> **INPUT FOR THIS TASK**
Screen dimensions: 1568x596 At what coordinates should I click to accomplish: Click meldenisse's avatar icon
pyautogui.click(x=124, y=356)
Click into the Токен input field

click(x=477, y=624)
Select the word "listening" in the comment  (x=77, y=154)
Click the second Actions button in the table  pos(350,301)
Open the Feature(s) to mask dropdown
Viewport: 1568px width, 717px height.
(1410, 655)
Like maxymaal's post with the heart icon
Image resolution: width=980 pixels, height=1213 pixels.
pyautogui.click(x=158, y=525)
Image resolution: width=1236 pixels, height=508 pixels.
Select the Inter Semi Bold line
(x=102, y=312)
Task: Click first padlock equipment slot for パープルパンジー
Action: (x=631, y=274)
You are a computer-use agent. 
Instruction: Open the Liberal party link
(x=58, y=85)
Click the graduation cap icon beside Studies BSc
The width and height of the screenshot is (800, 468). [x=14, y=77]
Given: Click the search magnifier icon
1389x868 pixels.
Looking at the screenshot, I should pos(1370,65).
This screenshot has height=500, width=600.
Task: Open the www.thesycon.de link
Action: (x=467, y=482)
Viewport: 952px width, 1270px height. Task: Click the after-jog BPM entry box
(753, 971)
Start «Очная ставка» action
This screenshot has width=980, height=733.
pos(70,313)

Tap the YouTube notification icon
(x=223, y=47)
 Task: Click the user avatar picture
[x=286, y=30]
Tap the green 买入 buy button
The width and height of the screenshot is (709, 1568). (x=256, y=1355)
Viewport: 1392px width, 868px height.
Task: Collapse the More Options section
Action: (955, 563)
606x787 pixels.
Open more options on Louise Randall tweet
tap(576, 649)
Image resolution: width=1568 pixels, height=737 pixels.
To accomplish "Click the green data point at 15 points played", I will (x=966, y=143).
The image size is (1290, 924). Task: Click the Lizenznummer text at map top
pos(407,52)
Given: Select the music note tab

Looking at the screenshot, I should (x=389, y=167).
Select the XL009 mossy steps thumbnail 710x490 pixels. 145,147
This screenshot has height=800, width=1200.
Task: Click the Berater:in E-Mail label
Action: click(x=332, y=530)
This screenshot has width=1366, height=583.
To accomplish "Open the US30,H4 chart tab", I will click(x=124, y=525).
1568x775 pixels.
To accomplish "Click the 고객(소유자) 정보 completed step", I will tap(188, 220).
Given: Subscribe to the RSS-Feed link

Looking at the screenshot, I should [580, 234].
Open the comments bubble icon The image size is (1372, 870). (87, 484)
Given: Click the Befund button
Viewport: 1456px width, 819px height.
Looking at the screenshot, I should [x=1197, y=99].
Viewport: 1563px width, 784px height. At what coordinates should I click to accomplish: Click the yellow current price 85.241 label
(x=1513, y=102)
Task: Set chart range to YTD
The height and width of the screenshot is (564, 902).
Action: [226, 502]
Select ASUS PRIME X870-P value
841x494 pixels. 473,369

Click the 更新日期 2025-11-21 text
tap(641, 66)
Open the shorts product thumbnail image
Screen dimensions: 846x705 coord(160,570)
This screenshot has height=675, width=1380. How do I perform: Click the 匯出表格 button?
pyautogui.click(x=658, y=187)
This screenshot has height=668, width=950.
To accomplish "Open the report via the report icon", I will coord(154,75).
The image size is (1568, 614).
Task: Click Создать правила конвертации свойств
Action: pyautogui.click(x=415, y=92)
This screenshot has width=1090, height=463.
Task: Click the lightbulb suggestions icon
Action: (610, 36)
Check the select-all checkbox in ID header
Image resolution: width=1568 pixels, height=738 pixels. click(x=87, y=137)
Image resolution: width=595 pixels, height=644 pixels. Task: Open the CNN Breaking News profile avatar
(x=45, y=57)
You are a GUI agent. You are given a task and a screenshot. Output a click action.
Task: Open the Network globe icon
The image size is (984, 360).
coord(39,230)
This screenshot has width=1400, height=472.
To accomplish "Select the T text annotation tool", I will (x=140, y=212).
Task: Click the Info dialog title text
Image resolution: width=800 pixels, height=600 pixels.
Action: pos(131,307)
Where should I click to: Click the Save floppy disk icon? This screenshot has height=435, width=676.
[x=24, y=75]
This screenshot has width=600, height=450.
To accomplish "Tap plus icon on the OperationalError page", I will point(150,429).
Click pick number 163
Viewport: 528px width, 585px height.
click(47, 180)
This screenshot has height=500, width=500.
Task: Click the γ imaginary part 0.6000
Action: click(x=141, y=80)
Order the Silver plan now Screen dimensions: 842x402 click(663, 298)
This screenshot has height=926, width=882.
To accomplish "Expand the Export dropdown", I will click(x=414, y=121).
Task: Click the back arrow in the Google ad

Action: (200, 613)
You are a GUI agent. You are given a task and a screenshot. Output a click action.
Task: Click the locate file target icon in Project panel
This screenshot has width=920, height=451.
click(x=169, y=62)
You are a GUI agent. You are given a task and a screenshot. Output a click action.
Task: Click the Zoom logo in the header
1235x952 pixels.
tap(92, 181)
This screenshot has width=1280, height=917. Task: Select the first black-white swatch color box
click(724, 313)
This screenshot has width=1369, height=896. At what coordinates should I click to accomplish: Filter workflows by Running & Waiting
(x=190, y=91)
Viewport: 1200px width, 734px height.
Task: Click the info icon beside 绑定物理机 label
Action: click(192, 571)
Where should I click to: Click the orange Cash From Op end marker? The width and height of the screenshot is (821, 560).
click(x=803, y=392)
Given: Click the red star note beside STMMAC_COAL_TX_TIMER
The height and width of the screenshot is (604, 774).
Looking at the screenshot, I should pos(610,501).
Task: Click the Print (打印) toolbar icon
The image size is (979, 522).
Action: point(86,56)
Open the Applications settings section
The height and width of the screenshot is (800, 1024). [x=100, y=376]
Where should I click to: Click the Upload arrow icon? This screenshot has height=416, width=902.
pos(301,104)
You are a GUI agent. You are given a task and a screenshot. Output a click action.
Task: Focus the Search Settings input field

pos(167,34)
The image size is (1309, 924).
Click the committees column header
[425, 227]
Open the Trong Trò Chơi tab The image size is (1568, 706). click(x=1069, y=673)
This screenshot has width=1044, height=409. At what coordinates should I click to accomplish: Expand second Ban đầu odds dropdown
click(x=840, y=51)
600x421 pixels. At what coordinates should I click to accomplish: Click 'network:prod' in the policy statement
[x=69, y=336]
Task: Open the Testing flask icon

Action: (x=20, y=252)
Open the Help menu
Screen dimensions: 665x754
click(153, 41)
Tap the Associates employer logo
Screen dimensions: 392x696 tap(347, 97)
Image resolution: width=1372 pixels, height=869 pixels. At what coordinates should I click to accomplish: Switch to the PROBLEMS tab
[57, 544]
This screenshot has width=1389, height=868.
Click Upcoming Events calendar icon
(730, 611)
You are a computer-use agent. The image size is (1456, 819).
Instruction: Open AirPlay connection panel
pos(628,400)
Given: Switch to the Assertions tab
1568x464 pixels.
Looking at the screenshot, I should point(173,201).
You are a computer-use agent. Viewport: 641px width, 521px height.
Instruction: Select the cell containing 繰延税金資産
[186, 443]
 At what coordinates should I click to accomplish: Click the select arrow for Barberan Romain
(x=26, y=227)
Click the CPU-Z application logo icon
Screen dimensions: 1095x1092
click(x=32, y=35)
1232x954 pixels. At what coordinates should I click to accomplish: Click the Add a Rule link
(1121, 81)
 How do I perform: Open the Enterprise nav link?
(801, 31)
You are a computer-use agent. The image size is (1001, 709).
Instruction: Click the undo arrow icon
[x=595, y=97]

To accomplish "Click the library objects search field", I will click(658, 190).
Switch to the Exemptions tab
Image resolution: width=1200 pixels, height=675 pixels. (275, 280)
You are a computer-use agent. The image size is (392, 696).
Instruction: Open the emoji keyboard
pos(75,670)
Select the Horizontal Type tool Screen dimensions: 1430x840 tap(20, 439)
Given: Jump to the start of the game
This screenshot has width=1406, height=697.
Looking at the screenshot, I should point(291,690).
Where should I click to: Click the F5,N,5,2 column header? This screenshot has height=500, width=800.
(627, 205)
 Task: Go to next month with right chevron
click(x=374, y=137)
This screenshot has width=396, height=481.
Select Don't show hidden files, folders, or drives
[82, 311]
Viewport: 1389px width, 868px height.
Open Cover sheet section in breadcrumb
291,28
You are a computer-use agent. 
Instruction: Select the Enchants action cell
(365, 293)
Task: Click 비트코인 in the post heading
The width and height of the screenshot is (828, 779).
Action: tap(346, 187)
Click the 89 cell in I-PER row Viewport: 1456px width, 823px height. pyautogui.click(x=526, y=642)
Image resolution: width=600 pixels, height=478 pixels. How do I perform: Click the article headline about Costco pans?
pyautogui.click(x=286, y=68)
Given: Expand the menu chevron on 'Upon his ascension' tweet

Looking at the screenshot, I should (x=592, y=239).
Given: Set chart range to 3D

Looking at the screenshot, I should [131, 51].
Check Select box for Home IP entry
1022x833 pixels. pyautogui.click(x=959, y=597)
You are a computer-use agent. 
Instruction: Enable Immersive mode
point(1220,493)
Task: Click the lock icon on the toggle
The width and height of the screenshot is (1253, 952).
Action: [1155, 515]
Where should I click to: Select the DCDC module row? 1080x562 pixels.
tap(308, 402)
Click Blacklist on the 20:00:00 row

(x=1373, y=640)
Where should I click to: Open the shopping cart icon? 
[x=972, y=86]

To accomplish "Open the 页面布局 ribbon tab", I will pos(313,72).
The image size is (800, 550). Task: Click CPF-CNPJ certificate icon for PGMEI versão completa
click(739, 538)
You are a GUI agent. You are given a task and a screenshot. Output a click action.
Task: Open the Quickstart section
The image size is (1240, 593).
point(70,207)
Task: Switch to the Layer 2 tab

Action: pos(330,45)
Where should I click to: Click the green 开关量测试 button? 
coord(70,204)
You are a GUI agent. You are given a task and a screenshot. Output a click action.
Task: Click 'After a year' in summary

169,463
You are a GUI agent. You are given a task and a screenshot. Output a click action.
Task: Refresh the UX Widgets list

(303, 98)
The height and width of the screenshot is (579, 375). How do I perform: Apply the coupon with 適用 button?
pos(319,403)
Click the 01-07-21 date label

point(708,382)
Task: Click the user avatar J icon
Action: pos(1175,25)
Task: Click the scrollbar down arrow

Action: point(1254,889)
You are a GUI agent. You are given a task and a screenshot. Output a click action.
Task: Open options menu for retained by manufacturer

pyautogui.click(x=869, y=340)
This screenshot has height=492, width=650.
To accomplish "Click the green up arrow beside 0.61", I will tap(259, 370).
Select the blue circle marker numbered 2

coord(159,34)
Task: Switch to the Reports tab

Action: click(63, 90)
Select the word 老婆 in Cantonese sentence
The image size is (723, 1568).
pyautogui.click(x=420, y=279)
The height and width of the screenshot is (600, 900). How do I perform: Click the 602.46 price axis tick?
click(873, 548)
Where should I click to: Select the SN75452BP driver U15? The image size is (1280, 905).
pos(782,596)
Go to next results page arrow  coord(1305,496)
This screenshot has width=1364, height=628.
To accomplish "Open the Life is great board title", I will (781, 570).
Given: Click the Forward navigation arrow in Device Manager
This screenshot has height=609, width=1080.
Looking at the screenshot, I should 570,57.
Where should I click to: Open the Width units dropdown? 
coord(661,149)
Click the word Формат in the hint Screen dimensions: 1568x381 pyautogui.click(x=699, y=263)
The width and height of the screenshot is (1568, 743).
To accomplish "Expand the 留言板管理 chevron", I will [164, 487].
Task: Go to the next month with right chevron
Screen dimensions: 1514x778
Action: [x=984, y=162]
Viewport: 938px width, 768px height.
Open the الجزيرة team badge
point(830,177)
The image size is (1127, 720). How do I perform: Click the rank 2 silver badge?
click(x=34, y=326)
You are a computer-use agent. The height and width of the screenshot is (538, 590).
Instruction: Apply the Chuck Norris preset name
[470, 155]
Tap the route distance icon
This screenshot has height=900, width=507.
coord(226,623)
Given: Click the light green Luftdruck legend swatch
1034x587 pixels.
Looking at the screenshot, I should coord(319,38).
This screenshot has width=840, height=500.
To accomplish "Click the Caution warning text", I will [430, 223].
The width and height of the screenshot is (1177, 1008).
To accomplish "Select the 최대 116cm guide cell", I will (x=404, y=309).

> **THE TASK**
Can you repeat, word for word, every line above from the one containing "Instruction: Select the Enchants action cell" down to the one containing "Task: Click the lock icon on the toggle", including both?

> **EXERCISE RESULT**
Instruction: Select the Enchants action cell
(365, 293)
Task: Click 비트코인 in the post heading
The width and height of the screenshot is (828, 779).
Action: tap(346, 187)
Click the 89 cell in I-PER row Viewport: 1456px width, 823px height. pyautogui.click(x=526, y=642)
Image resolution: width=600 pixels, height=478 pixels. How do I perform: Click the article headline about Costco pans?
pyautogui.click(x=286, y=68)
Given: Expand the menu chevron on 'Upon his ascension' tweet

Looking at the screenshot, I should (x=592, y=239).
Given: Set chart range to 3D

Looking at the screenshot, I should [131, 51].
Check Select box for Home IP entry
1022x833 pixels. pyautogui.click(x=959, y=597)
You are a computer-use agent. 
Instruction: Enable Immersive mode
point(1220,493)
Task: Click the lock icon on the toggle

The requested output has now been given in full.